O que acontece quando há mais de um interessado em uma causa judicial?

Imagine que você precise resolver uma questão na justiça, mas percebe que existem outras pessoas ou empresas que também têm um interesse direto no resultado dessa decisão. Nesses casos, a lei prevê como essa situação deve ser tratada para garantir que todos sejam ouvidos e que a justiça seja feita de forma completa.

O artigo em questão trata justamente dessa situação, permitindo que pessoas ou entidades que tenham um interesse legítimo no resultado de um processo possam participar dele. Esse interesse precisa ser direto e indireto, o que significa que a decisão final pode afetar a esfera jurídica dessas pessoas, seja positiva ou negativamente.

Existem duas formas principais de participar:

  • Intervenção de terceiros: Uma pessoa ou entidade que não faz parte originalmente do processo pode pedir para entrar nele.

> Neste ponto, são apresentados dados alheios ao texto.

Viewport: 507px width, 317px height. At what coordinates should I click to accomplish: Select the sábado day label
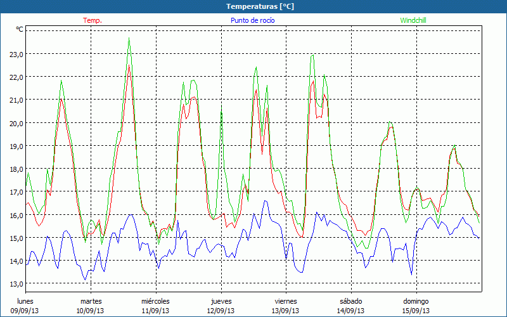tap(350, 301)
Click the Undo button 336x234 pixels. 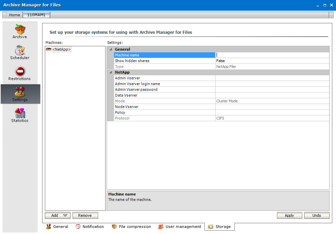coord(316,215)
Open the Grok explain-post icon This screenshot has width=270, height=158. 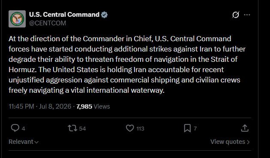pos(236,15)
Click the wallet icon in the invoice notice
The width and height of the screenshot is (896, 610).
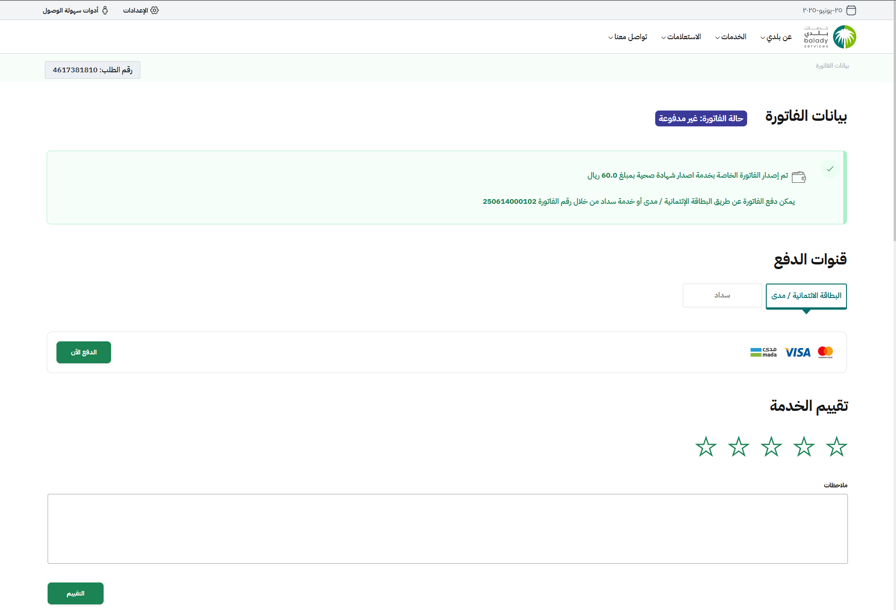799,177
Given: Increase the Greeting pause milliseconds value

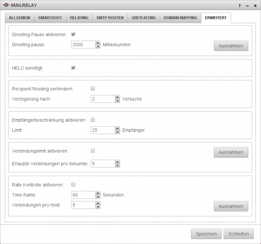Looking at the screenshot, I should click(98, 43).
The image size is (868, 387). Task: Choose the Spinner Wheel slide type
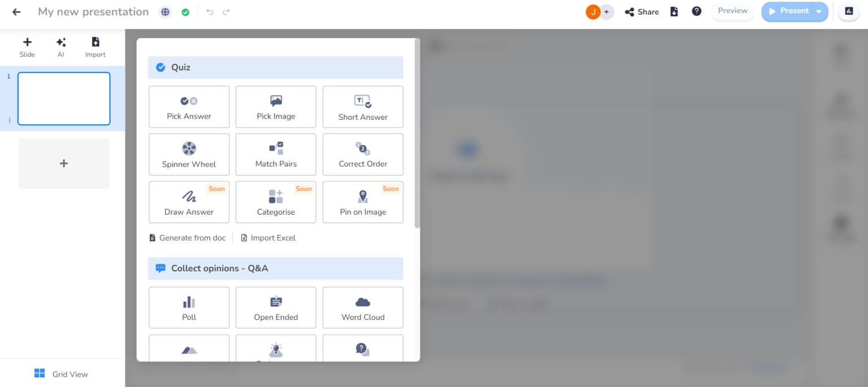click(189, 154)
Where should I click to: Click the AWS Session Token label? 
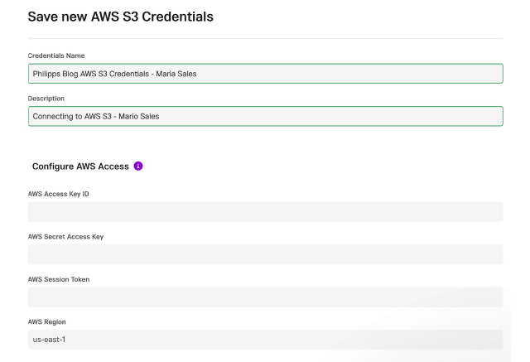(59, 279)
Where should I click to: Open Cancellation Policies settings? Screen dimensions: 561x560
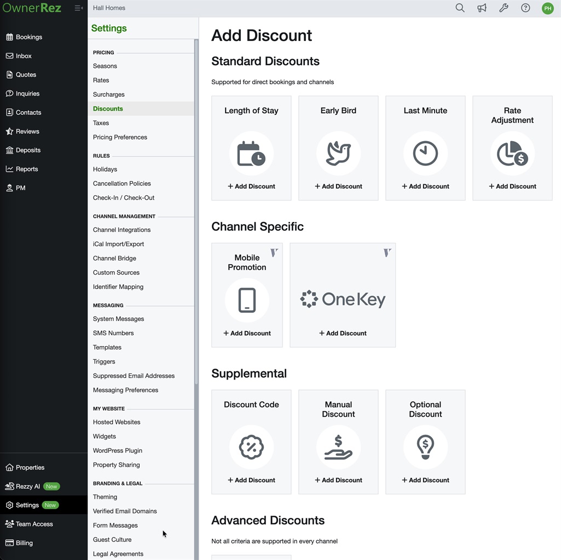122,184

Isso pode acontecer de algumas maneiras:

    • Assistência: Alguém que tem interesse em que uma das partes vença o processo pode entrar para ajudar essa parte a defender seus argumentos. É como um "aliado" no processo.
    • Oposição: Se alguém acredita que a decisão do juiz irá prejudicá-lo, ele pode entrar com uma oposição para defender seus próprios direitos, mesmo que seja contra as duas partes originais.
    • Denunciação da lide: Em algumas situações, uma parte do processo pode "chamar" outra pessoa para responder por um eventual prejuízo caso ela perca a causa. É como dizer: "Se eu for condenado, quem vai pagar é fulano".
    • Amicus curiae: Uma pessoa ou entidade que não tem interesse direto no resultado, mas possui conhecimento especializado sobre o tema em discussão, pode ser convidada (ou se voluntariar) a opinar no processo, enriquecendo a discussão com sua experiência.
  • Pluralidade de partes: Em alguns casos, a própria natureza da causa já indica que várias pessoas ou entidades deveriam estar no processo desde o início. Por exemplo, se um grupo de pessoas quer processar uma empresa por um problema que afetou a todos, elas podem figurar juntas como autoras da ação. Da mesma forma, se uma única ação pode resolver questões envolvendo várias pessoas, todas elas podem ser incluídas como rés.

A ideia principal é que, ao permitir a participação de todos os interessados, o processo se torna mais completo e a decisão final será mais justa e segura, pois todos terão a oportunidade de apresentar seus argumentos e ter seus direitos considerados. É um mecanismo para evitar que decisões importantes sejam tomadas sem que todos os diretamente afetados sejam ouvidos.